_EXERCISE REQUIREMENTS_. Using the passage below about an Egyptian family with Friedreich's ataxia, say whether each statement agrees with it: (a) the couple's son died at the age of 25; (b) the parents pay for hired help to care for their children; (c) a cure for Friedreich's ataxia is known. Answer yes or no for each and quote the words of the passage that decide it.
** Opening PASSAGE TO READ block **
ABU DHABI // An Egyptian couple who watched their son waste away until his death at the age of 25 are now watching their two daughters deteriorate from the same illness.
The children have a rare genetic disease, Friedreich’s ataxia, which causes progressive damage to the nervous system.
Their bodies will gradually shut down and they will die young. There is no known cure.
“It is the hardest feeling in the world for a mother to watch her son die and to know that she will also see another two die,” says Umm Mahmoud. “I will have lost all three of them.”
She and her husband, both in their 50s, have been caring for their sick children – Mahmoud, Shahed and Sara – with no outside support.
Umm Mahmoud says she cannot afford to hire help and was told that home care is only covered for UAE nationals on their Thiqa free health insurance.
Patients with Friedreich’s ataxia need physiotherapy, but her children have been denied the treatment.
The girls were treated at Sheikh Khalifa Medical City until a change in regulations a few months ago.
“SKMC just told me that physiotherapy is now only available for Thiqa holders,” Umm Mahmoud says. “How can I go all the way to Mafraq with two sick children, a wheelchair and no help? What job will allow me to take all this time off?
** Closing PASSAGE TO READ block **
** Opening DATASET EXTRACT block **
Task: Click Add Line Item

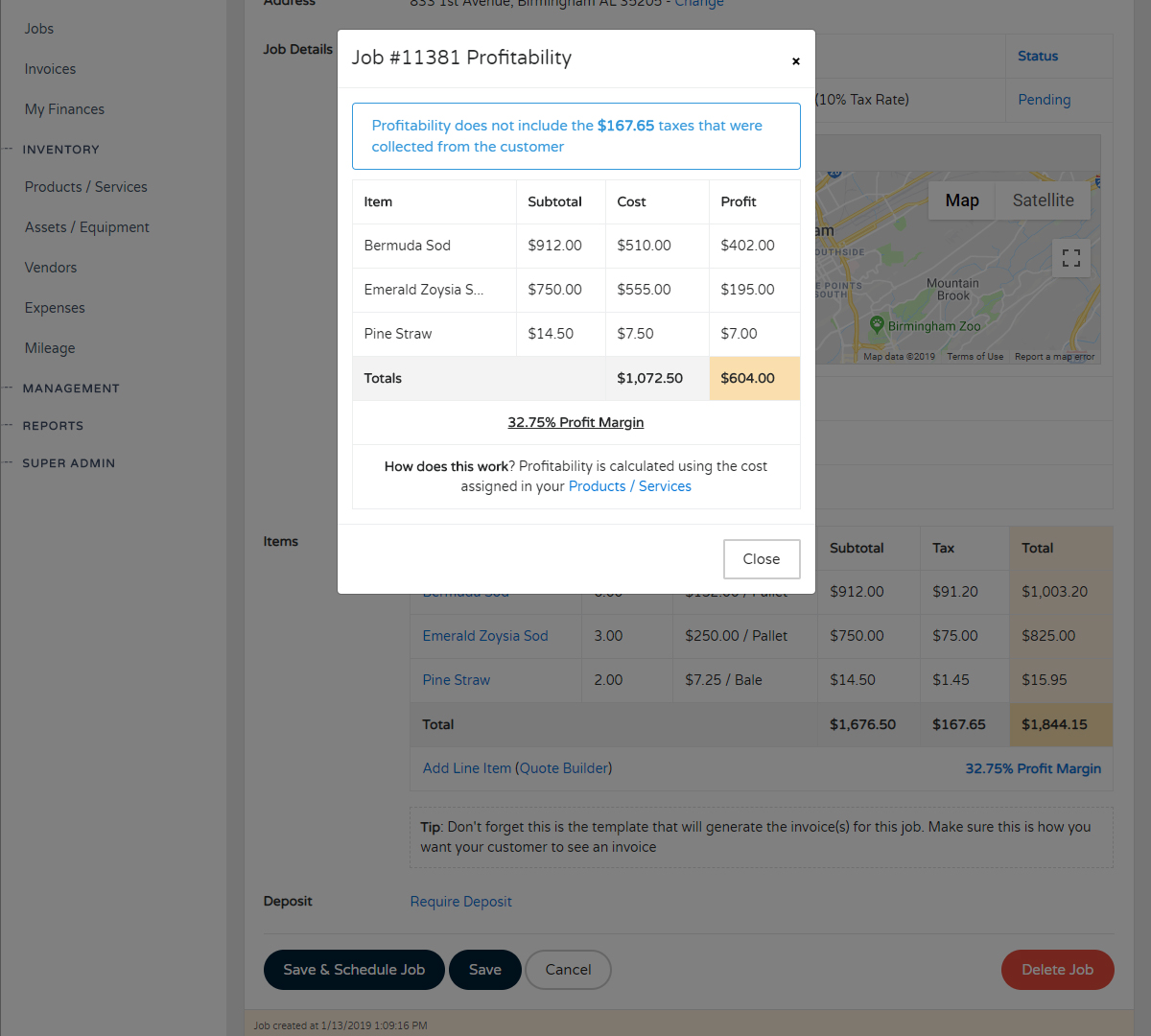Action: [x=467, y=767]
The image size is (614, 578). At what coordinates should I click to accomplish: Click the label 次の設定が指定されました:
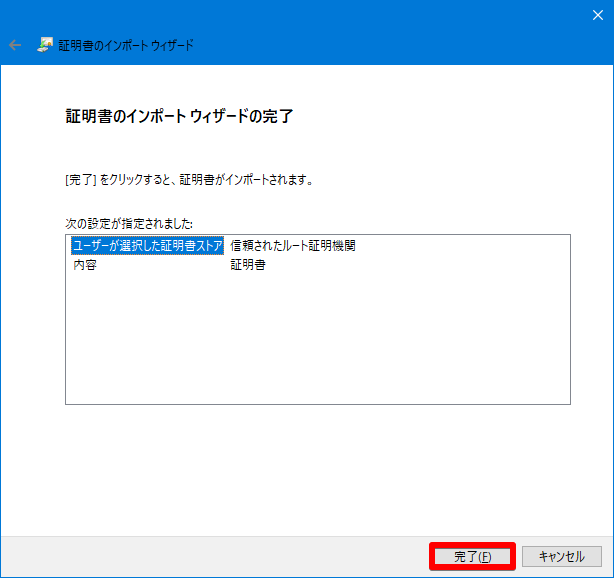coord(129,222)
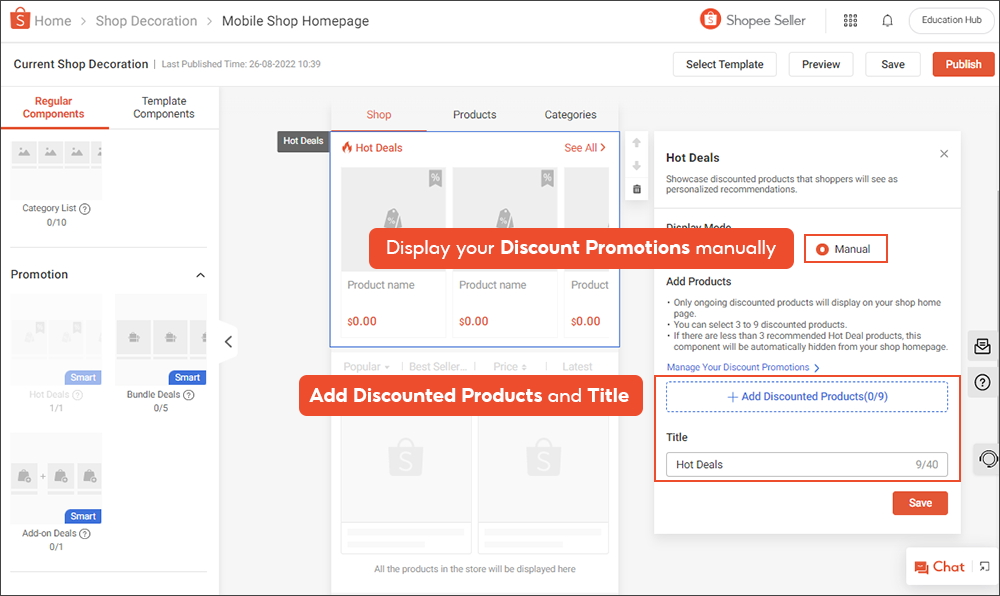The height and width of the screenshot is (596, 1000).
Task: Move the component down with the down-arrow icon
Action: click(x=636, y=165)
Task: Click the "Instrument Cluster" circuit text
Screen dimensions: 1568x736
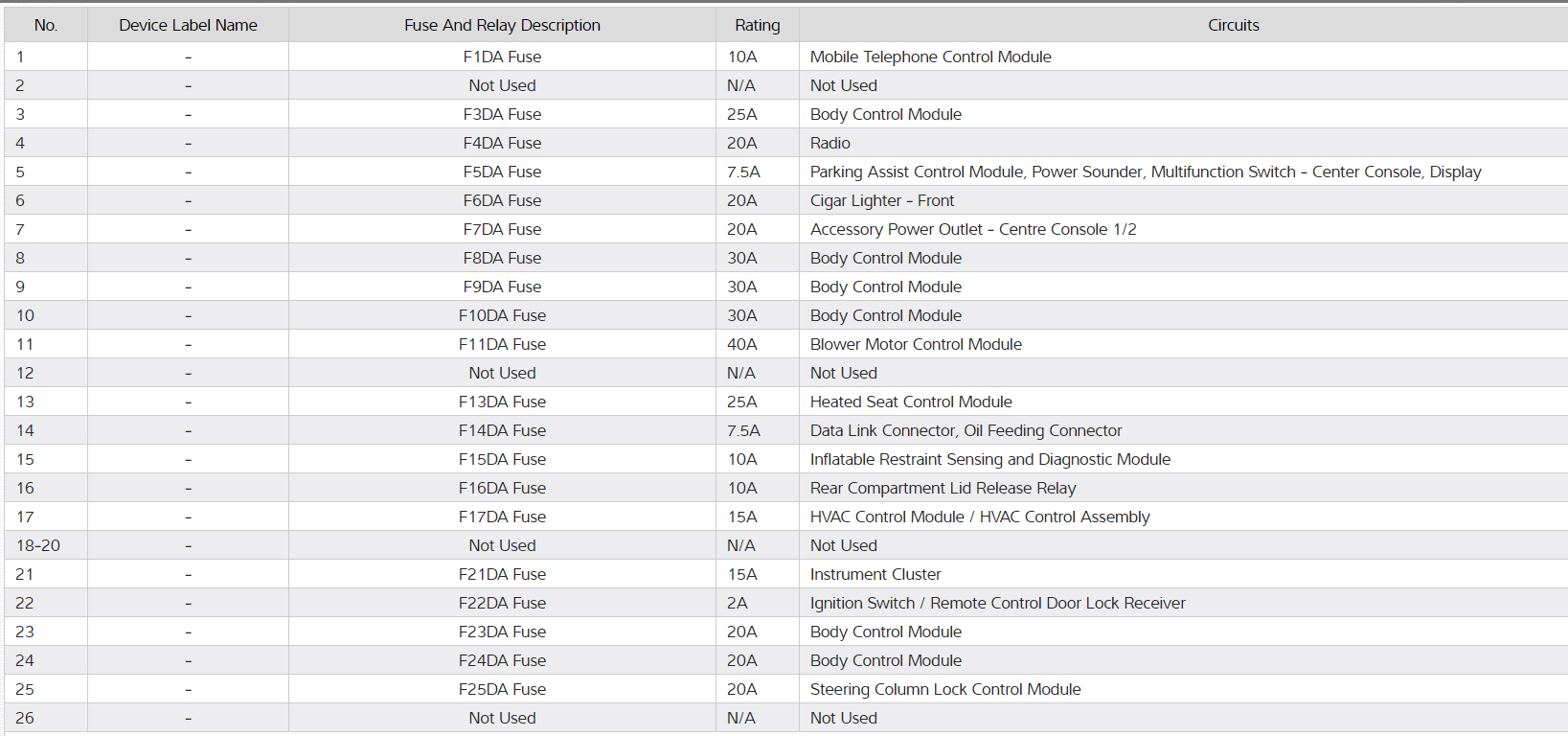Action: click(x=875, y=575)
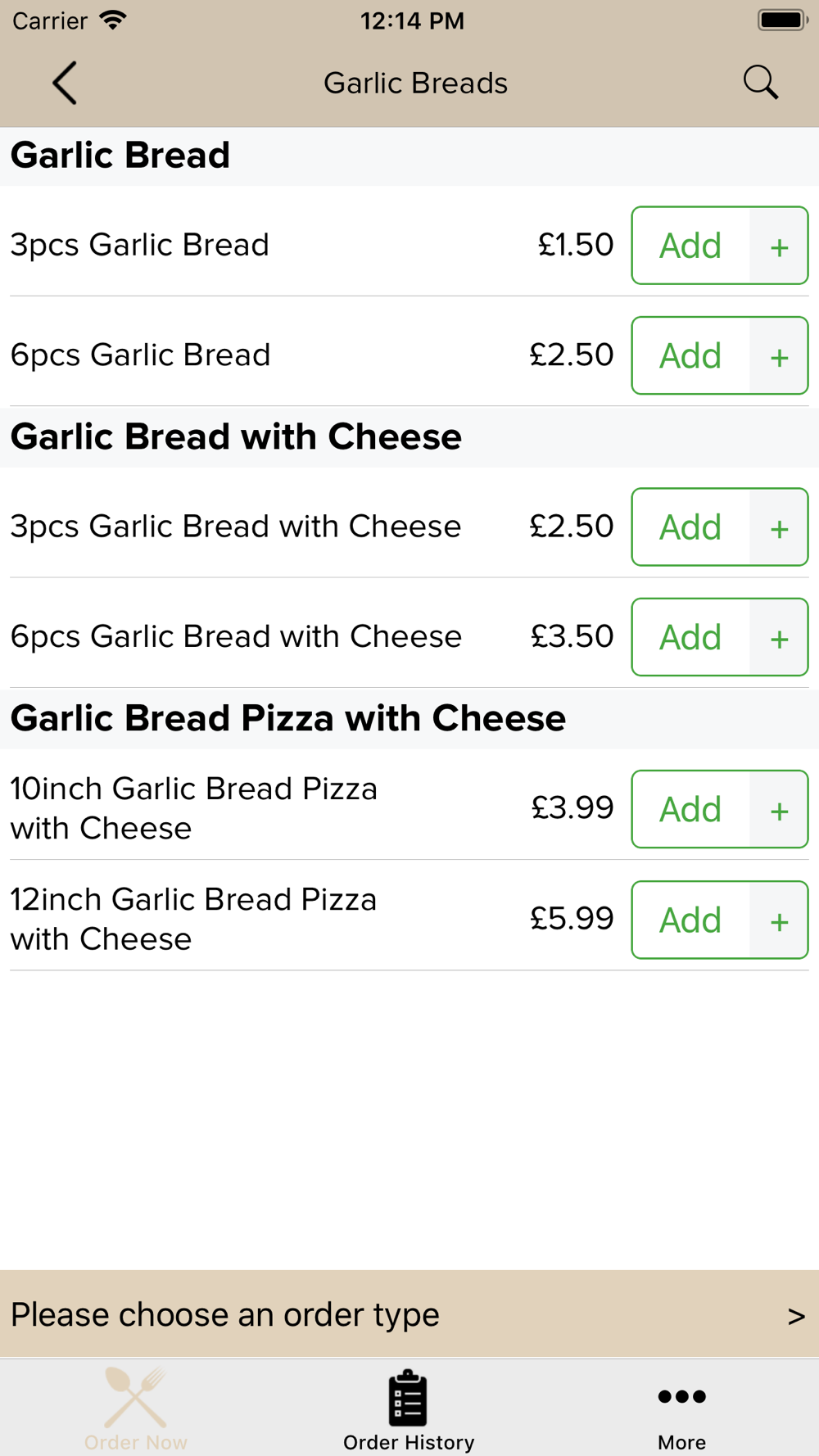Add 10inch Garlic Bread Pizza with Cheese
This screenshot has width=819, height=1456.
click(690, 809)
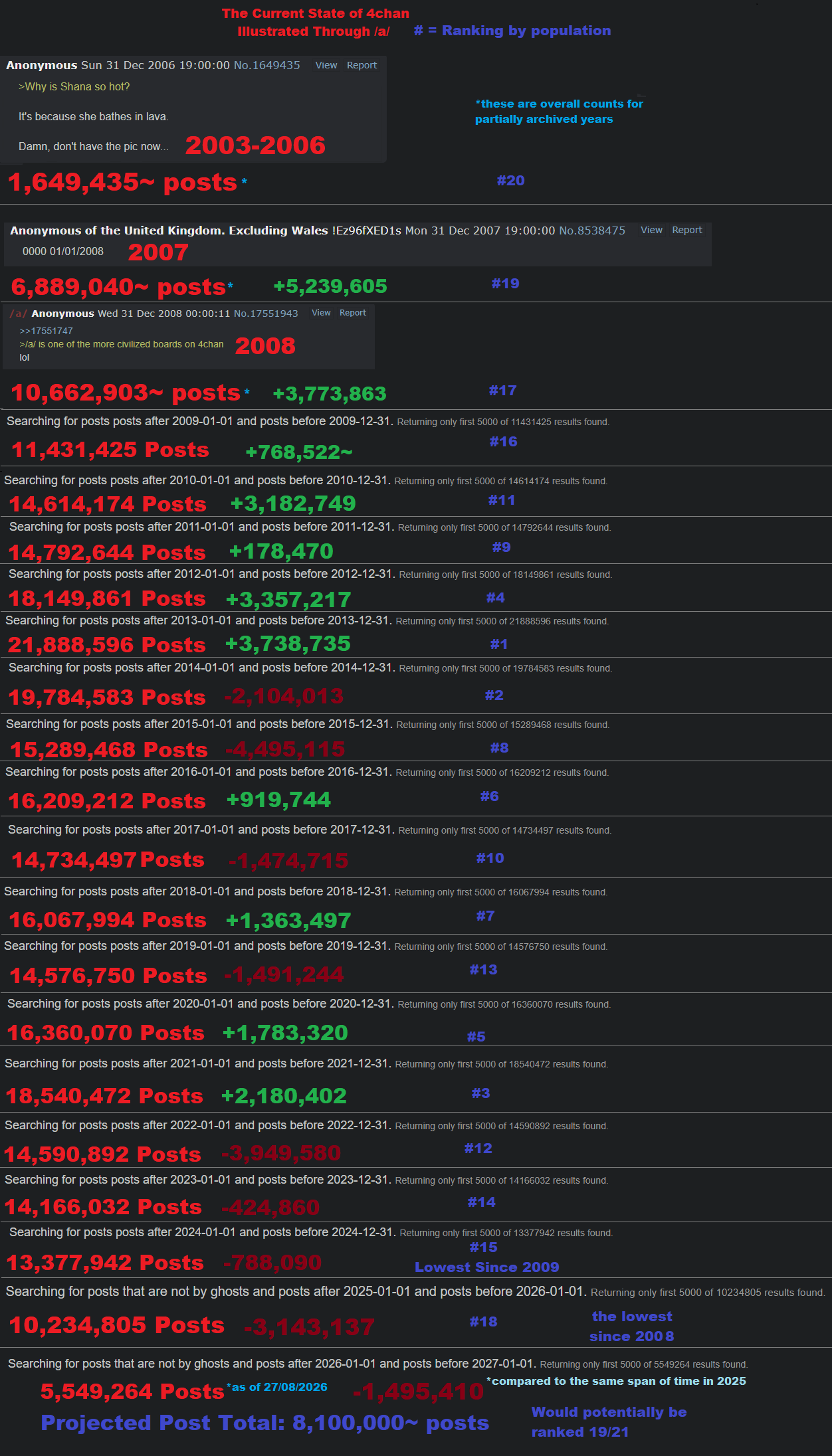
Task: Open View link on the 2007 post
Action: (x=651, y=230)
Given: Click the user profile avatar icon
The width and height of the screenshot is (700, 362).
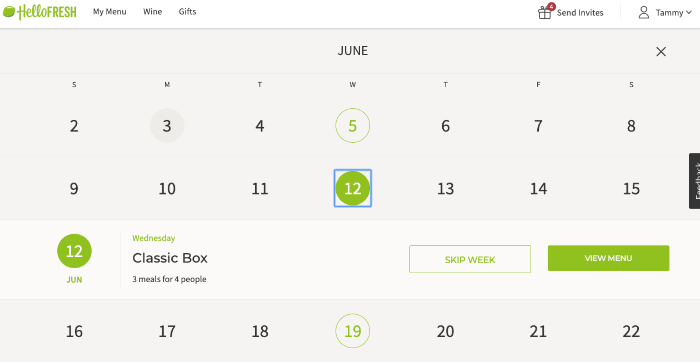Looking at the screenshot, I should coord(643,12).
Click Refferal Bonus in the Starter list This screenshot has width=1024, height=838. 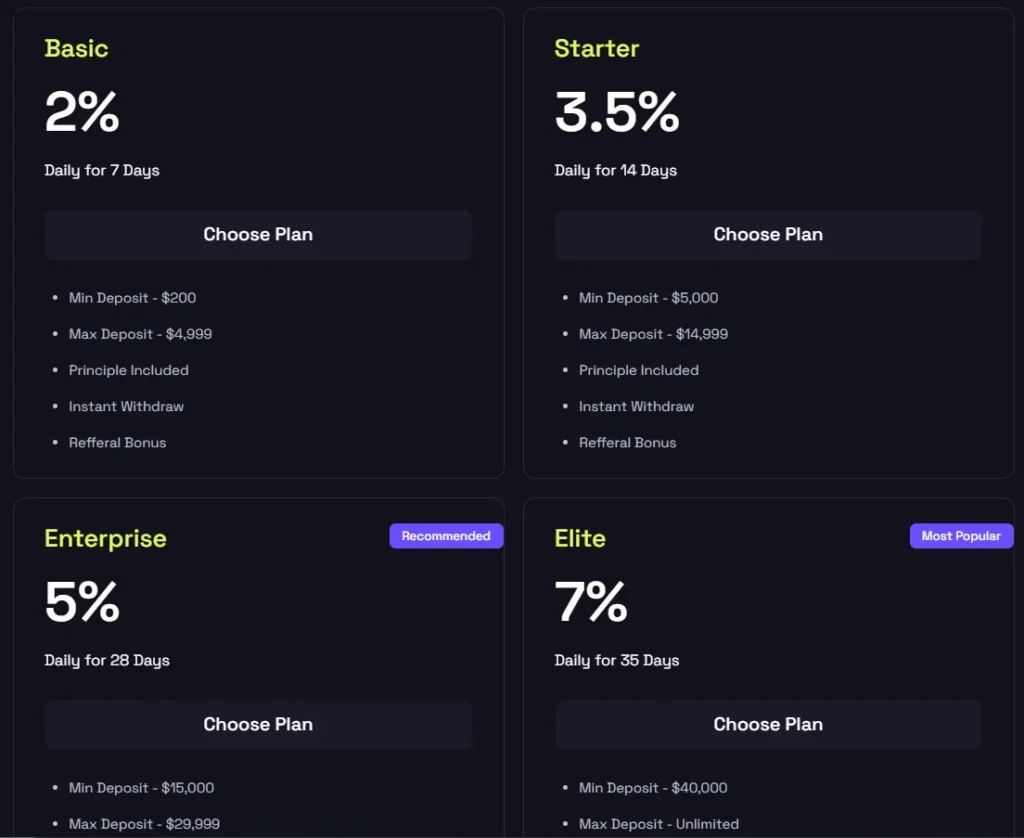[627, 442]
** Closing DATASET EXTRACT block **
_ANSWER_.
(a) Yes: "watched their son waste away until his death at the age of 25"
(b) No: "she cannot afford to hire help"
(c) No: "There is no known cure."